Lee is a marvel to watch as he punches, kicks, and nunchuks his way through swarms of bad guys while dropping the occasional pearl of Eastern philosophy. His fighting style was fluid and balletic. Keep a lookout for the New Territories, Castle Peak, and the Tsing Shan Monastery, which is one of the only areas in Hong Kong that hasn't changed much since the 1970s.
Hong Kong's energetic pop cinema, particularly Hong Kong action cinema, has long enjoyed a devoted cult following in the West and is now arguably a part of the cultural mainstream. It is also readily available and easily replicated.

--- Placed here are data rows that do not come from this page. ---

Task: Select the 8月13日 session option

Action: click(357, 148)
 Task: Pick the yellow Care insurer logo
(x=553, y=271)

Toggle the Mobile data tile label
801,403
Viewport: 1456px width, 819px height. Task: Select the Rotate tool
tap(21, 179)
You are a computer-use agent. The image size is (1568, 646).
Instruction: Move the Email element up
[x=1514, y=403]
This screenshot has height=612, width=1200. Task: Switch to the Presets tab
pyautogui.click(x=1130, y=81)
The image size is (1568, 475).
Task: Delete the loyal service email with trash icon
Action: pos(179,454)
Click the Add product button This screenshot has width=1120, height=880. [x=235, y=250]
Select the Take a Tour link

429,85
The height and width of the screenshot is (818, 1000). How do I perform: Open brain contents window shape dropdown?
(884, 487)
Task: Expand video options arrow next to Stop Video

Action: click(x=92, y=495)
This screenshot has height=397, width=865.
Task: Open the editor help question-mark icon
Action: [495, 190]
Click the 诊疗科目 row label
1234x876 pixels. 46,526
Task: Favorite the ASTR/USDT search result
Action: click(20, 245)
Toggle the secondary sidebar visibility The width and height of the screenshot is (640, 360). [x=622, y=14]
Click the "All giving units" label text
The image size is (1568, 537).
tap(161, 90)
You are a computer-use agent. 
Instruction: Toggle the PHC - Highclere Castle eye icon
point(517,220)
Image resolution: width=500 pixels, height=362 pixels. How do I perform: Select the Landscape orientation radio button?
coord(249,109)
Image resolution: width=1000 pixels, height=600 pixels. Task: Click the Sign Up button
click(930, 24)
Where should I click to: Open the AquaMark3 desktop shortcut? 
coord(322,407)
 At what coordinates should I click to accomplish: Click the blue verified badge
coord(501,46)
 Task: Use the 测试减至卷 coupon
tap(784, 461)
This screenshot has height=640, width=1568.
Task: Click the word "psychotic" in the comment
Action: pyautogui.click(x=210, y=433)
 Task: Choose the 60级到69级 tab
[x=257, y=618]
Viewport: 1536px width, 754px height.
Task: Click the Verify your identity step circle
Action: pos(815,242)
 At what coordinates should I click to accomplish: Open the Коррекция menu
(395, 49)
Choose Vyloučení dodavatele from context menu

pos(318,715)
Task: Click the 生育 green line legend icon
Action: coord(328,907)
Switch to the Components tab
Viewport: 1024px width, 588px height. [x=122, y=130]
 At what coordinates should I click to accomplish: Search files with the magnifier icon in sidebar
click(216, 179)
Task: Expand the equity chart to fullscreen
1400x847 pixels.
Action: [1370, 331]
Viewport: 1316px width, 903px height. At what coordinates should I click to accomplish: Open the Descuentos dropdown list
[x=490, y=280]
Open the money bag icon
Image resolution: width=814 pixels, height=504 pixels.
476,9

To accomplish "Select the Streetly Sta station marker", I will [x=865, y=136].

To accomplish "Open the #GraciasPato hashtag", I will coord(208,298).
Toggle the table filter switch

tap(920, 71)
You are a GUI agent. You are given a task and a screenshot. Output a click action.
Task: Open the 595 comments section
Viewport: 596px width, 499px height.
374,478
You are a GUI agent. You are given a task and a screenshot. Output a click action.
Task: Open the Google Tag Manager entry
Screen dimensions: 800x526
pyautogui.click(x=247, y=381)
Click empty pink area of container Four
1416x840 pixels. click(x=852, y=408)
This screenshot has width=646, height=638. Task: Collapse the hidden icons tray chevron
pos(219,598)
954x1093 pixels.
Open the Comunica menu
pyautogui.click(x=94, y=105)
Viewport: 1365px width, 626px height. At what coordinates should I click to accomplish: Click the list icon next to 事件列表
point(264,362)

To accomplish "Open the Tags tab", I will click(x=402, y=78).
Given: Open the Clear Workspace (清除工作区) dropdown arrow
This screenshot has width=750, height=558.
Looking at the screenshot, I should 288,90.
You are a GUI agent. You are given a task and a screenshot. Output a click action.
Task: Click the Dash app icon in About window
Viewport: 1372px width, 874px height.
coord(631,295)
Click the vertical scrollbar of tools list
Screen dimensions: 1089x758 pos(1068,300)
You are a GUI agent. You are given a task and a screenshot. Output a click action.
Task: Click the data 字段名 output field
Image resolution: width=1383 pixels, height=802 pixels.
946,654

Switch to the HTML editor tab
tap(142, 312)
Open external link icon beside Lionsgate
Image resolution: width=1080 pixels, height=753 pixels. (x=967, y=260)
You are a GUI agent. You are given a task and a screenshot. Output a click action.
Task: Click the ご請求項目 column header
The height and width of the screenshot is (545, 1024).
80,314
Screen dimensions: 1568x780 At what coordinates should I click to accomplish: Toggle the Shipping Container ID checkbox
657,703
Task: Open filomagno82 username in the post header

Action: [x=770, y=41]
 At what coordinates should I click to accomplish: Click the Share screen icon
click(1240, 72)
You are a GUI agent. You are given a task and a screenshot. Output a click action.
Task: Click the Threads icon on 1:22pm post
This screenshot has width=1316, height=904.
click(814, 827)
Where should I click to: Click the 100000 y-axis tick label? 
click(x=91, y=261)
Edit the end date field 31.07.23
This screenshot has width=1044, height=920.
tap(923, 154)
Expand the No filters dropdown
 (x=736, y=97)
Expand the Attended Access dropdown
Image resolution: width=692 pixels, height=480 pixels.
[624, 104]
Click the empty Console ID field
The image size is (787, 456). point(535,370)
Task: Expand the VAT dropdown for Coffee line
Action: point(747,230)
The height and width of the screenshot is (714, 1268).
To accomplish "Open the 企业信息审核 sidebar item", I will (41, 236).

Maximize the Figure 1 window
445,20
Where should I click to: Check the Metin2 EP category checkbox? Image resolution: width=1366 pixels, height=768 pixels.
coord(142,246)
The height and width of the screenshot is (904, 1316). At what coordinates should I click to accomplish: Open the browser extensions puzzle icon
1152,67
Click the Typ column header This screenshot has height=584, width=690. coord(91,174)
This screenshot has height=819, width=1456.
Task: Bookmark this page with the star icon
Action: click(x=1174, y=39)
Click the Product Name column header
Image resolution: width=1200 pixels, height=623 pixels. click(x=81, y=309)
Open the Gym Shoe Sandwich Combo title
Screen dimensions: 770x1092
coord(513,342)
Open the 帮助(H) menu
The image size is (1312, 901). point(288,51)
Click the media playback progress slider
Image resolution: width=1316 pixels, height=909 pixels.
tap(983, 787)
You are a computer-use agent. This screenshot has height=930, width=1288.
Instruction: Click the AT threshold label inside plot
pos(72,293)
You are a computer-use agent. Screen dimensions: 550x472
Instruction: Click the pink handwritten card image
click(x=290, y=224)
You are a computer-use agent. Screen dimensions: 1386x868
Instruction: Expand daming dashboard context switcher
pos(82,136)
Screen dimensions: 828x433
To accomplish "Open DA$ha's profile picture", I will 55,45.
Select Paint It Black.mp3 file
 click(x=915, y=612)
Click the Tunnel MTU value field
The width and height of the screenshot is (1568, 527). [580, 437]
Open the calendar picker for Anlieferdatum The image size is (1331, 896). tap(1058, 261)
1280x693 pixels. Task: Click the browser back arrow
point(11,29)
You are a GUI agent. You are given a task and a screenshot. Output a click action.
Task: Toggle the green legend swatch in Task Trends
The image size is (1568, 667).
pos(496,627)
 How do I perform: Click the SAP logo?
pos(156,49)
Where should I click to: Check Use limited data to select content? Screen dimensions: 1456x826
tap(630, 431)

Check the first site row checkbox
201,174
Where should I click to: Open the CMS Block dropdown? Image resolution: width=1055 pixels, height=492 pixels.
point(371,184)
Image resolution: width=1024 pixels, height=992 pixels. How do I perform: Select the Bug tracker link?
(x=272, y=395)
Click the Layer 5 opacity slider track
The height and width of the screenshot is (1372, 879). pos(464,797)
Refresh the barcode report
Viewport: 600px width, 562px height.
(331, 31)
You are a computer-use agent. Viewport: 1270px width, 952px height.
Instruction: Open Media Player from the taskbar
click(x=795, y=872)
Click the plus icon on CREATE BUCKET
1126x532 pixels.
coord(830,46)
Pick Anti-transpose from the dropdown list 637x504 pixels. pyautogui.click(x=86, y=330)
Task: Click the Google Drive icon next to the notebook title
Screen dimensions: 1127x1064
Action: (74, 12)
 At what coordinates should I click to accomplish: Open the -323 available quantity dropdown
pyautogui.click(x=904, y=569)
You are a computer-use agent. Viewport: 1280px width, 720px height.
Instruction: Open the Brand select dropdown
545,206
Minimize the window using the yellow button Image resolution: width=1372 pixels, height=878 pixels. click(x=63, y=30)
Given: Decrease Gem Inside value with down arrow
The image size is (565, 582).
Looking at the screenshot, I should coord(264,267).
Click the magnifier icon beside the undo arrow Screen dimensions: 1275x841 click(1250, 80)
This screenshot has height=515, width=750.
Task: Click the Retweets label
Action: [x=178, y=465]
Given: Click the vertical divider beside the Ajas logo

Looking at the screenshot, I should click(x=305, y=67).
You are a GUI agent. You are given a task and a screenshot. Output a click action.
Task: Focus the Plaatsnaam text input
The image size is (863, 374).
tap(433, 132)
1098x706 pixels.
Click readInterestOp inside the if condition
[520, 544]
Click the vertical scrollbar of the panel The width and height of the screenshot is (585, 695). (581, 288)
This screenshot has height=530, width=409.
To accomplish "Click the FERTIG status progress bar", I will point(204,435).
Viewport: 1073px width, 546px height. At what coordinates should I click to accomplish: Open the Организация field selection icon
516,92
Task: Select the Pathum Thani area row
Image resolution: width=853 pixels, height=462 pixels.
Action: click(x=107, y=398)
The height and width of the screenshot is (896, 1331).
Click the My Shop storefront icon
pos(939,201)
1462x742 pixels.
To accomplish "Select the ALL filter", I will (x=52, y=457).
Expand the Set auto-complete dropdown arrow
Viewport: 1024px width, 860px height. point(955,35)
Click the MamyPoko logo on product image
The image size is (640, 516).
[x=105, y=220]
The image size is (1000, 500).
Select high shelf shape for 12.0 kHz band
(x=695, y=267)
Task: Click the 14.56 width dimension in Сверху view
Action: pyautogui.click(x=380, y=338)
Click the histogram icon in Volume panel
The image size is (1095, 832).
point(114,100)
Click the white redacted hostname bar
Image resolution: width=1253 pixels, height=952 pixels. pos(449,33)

During the 1970s and 1980s, the kung fu and wuxia action sub-genres became very popular in Hong Kong cinema. Additionally, it produced distinct action comedies and high-stakes gunplay dramas that gained cult status in the West.
One of the American filmmakers who drew heavily from Hong Kong cinema was Quentin Tarantino.
Due to their failure to adhere to China's Film Administration restrictions, many Hollywood movies are not permitted to be screened there. Industry insiders say that China is making it harder for American movies to get into the country.
This is because Hollywood movies are trying to please Beijing while still appealing to people all over the world.
The early 1990s saw the height of Hong Kong cinema. While auteurs like Wong Kar-wai and Clara Law and action filmmakers like John Woo, Tsui Hark, and Ringo Lam were breaking box office records, an alternative cinema was also developing.
But these days, new outstanding filmmakers and movies are being released in Hong Kong; thus, in the next few years, the list may grow to include more excellent Hong Kong movies.